* [WORK ORDER]:
Only a number is wanted here: the number of lines of the data that include "window".

* [RECORDS SUPPLIED]:
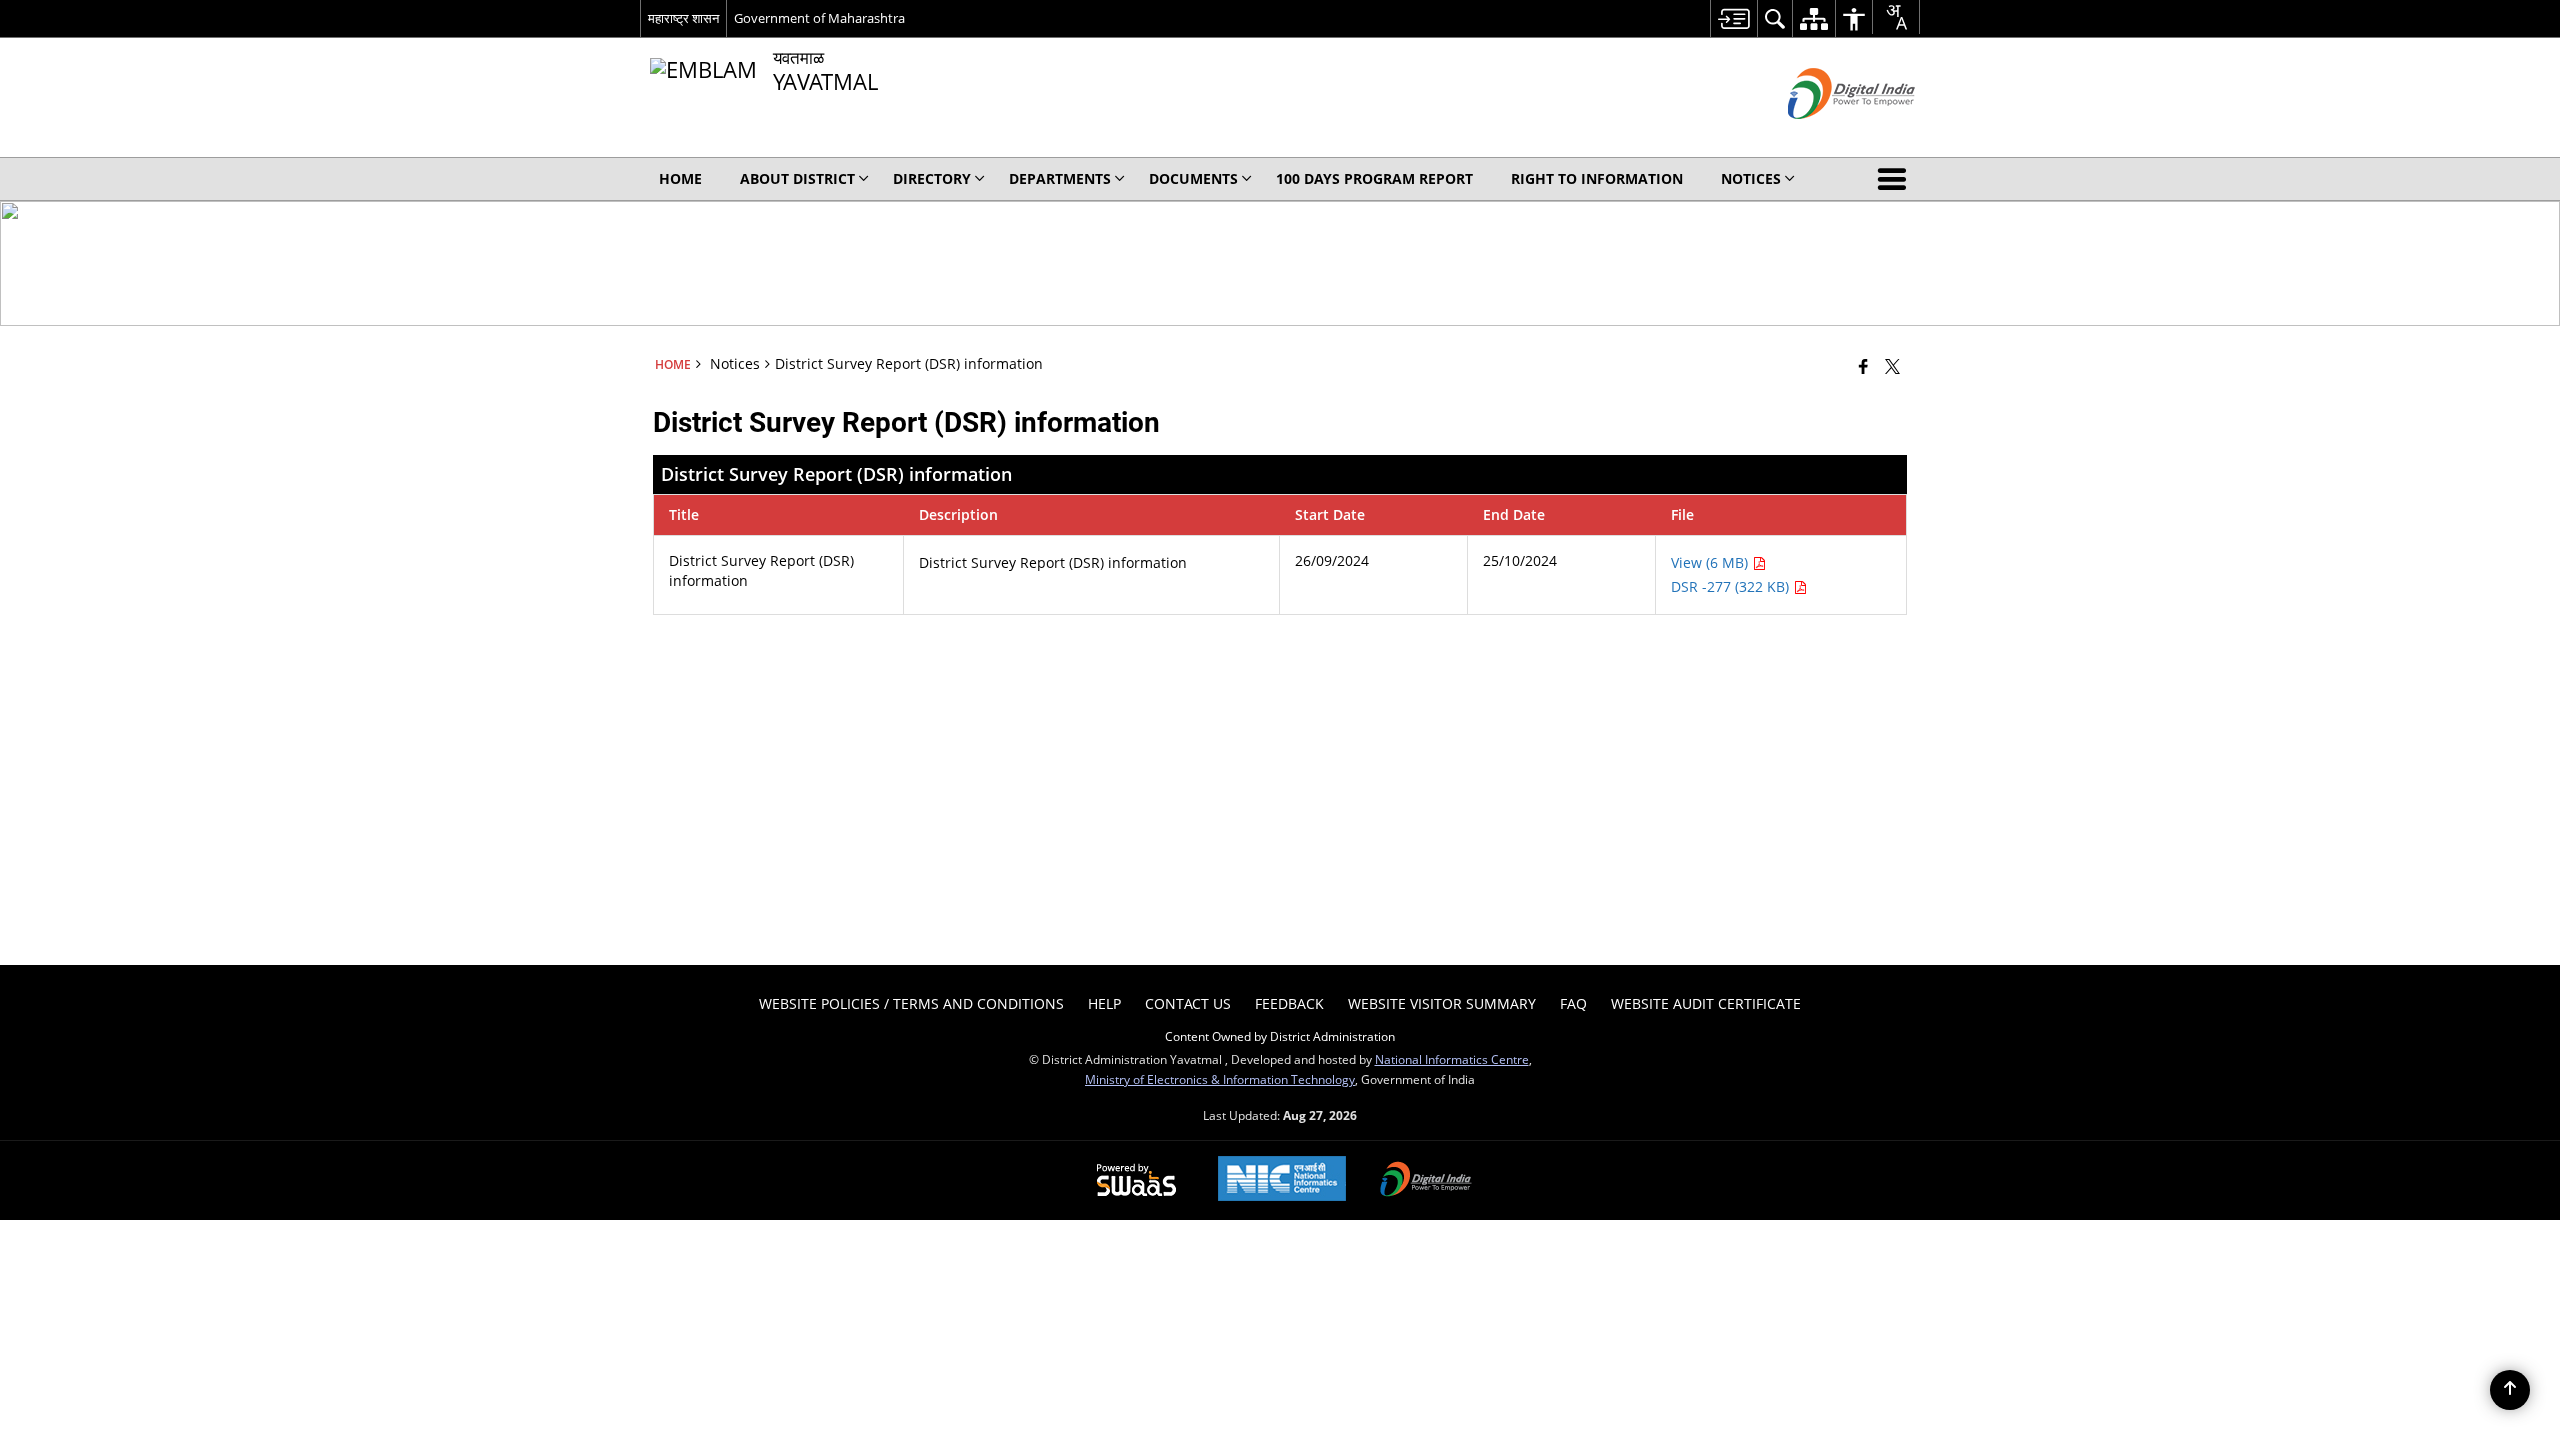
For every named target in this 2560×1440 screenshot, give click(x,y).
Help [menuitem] (1104, 1003)
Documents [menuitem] (1193, 178)
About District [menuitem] (797, 178)
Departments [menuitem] (1060, 178)
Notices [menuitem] (1751, 178)
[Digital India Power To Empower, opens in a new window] (1426, 1181)
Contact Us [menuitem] (1188, 1003)
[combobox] (1896, 17)
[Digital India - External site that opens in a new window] (1826, 135)
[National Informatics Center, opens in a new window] (1282, 1180)
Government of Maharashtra (819, 18)
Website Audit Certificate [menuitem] (1706, 1003)
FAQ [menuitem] (1573, 1003)
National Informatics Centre (1452, 1059)
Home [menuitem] (680, 178)
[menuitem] (1733, 18)
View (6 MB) (1711, 562)
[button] (1896, 179)
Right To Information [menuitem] (1597, 178)
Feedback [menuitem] (1289, 1003)
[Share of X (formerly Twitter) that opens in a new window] (1892, 366)
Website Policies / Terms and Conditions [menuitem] (911, 1003)
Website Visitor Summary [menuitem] (1442, 1003)
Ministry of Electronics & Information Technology (1220, 1079)
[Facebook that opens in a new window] (1863, 366)
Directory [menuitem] (932, 178)
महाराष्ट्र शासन (683, 18)
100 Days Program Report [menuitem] (1374, 178)
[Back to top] (2510, 1390)
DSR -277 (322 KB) (1732, 586)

* [EXERCISE RESPONSE]:
5